2. During Friday, the Muslim pray day, Muslims are excused from work
from 10 oclock in the morning to 2 oclock in the afternoon.

 Moreover, in its Resolution No. 00-0227 dated January 26, 2000, the CSC
clarified that the term Friday in the above resolution is not limited to the Fridays
during the month of Ramadan, but refers to all Fridays of the calendar year.
 However, in order not to run afoul of Section 5,[3] Rule XVII of the Omnibus
Rules Implementing Book V of Executive Order (E.O.) No. 292[4] which enjoins
civil servants to render public service not less than eight hours a day or forty
(40) hours a week, the CSC prescribes the adoption of a flexible working
schedule to accommodate the Muslims Friday Prayer Day subject to certain
conditions, e.g., the flexible working hours shall not start earlier than 7:00 a.m.
and end not later than 7:00 p.m.

 The Court Administrator granted the first request but denied the second for lack
of statutory basis.

Issue:

Whether or not the denial of the Muslim Employees’ request violates the free
exercise clause of the Constitution.

Ruling:
No.

Justice Frankfurter put it succinctly: The constitutional provision on religious


freedom terminated disabilities, it did not create new privileges. It gave religious
liberty, not civil immunity. Its essence is freedom from conformity to religious dogma,
not freedom from conformity to law because of religious dogma.

In this case, The Court recognizes that the observance of Ramadan and the
Friday Muslim Prayer Day is integral to the Islamic faith. However, while the
observance of Ramadan and allowing the Muslim employees in the Judiciary to hold
flexible office hours from 7:30 a.m. to 3:30 p.m. without any break during the month
of Ramadan finds support in Section 3 (a) of P.D. No. 291, as amended by P.D. No.
322, there is no such basis to excuse them from work from 10:00 a.m. to 2:00 p.m.
every Friday, the Muslim Prayer Day, during the entire calendar year.

On the other hand, the need of the State to prescribe government office hours
as well as to enforce them uniformly to all civil servants, Christians and Muslims alike,
cannot be disregarded. Underlying Section 5,[8] Rule XVII of the Omnibus Rules
Implementing Book V of E.O. No. 292 is the interest of the general public to be
assured of continuous government service during office hours every Monday through
Friday. The said rule enjoins all civil servants, of whatever religious denomination, to
render public service of no less than eight hours a day or forty (40) hours a week.

To allow the Muslim employees in the Judiciary to be excused from work from
10:00 a.m. to 2:00 p.m. every Friday (Muslim Prayer Day) during the entire calendar
year would mean a diminution of the prescribed government working hours.
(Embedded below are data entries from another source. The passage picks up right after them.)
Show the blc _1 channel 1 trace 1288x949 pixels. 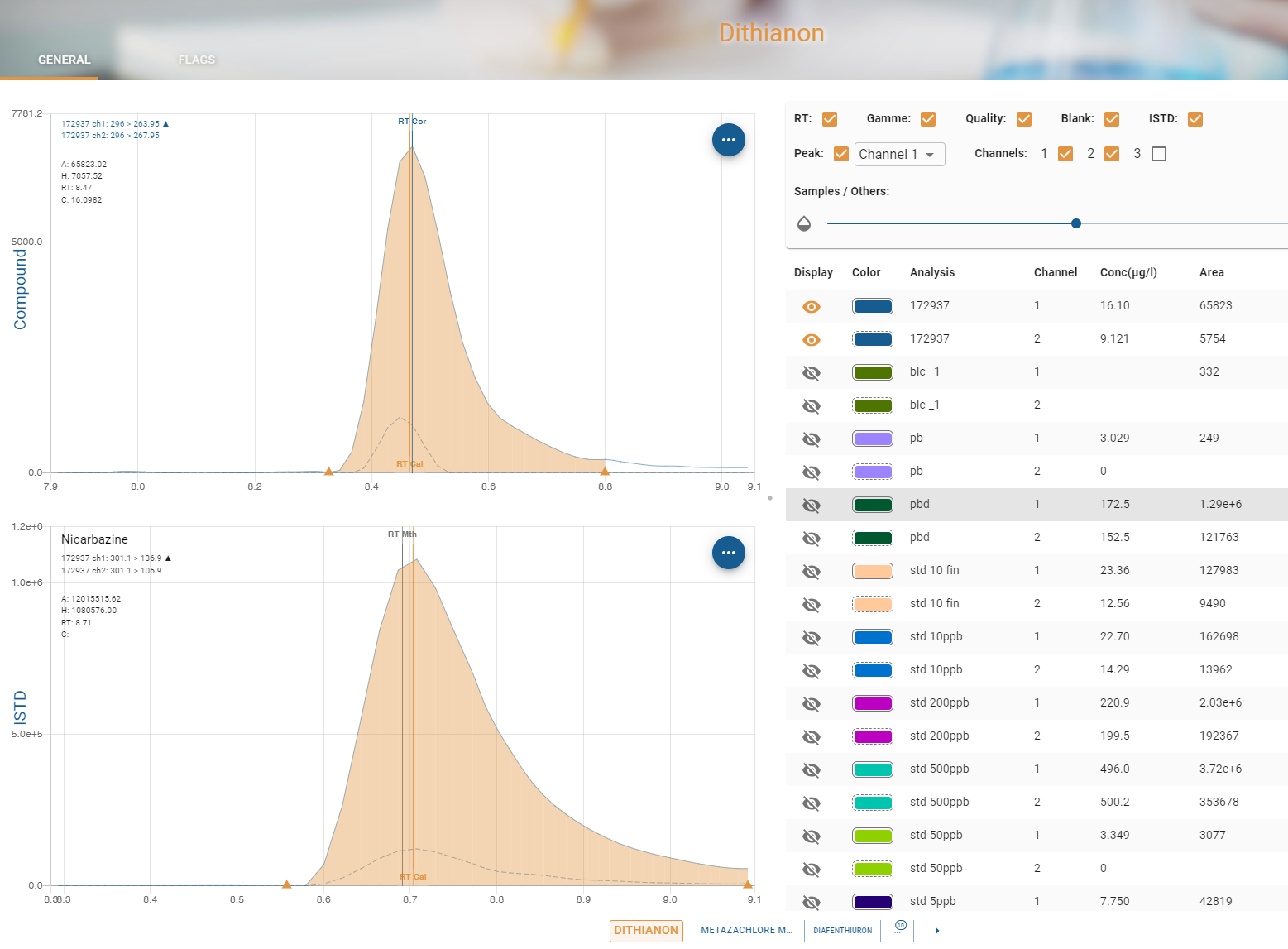(812, 373)
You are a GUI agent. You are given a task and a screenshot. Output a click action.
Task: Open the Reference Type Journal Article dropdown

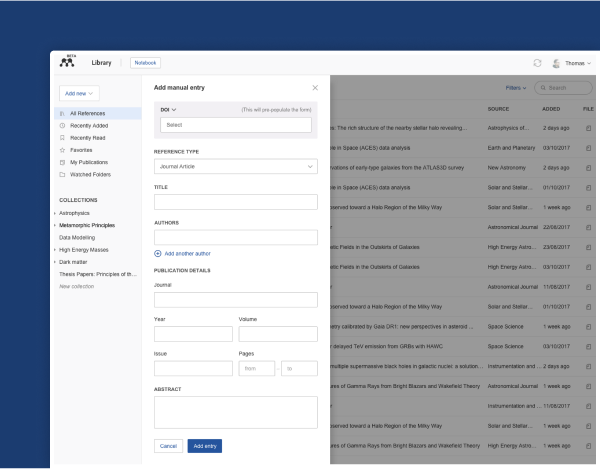[235, 167]
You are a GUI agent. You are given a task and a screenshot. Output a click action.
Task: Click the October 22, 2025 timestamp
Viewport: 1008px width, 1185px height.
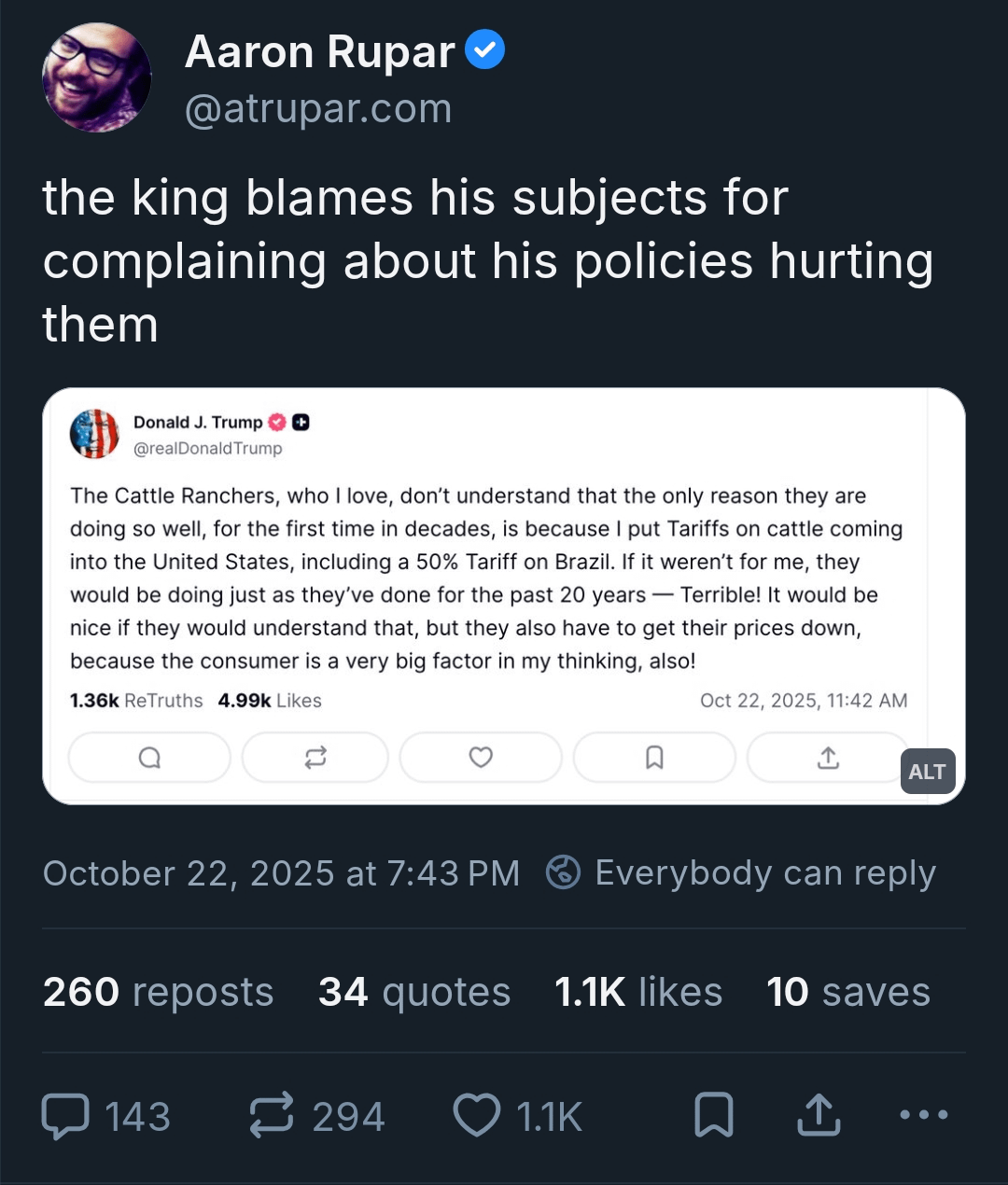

For then,
they would be rendering service twelve (12) hours less than that required by the civil
service rules for each month. Further, this would encourage other religious
denominations to request for similar treatment.

The performance of religious practices, whether by the Muslim employees or


those belonging to other religious denominations, should not prejudice the courts and
the public. Indeed, the exercise of religious freedom does not exempt anyone from
compliance with reasonable requirements of the law, including civil service laws.

In fine, the remedy of the Muslim employees, with respect to their request to be
excused from work from 10:00 a.m. to 2:00 p.m. every Friday during the entire
calendar year, is legislative, which is to ask Congress to enact a legislation expressly
exempting them from compliance with the prescribed government working hours.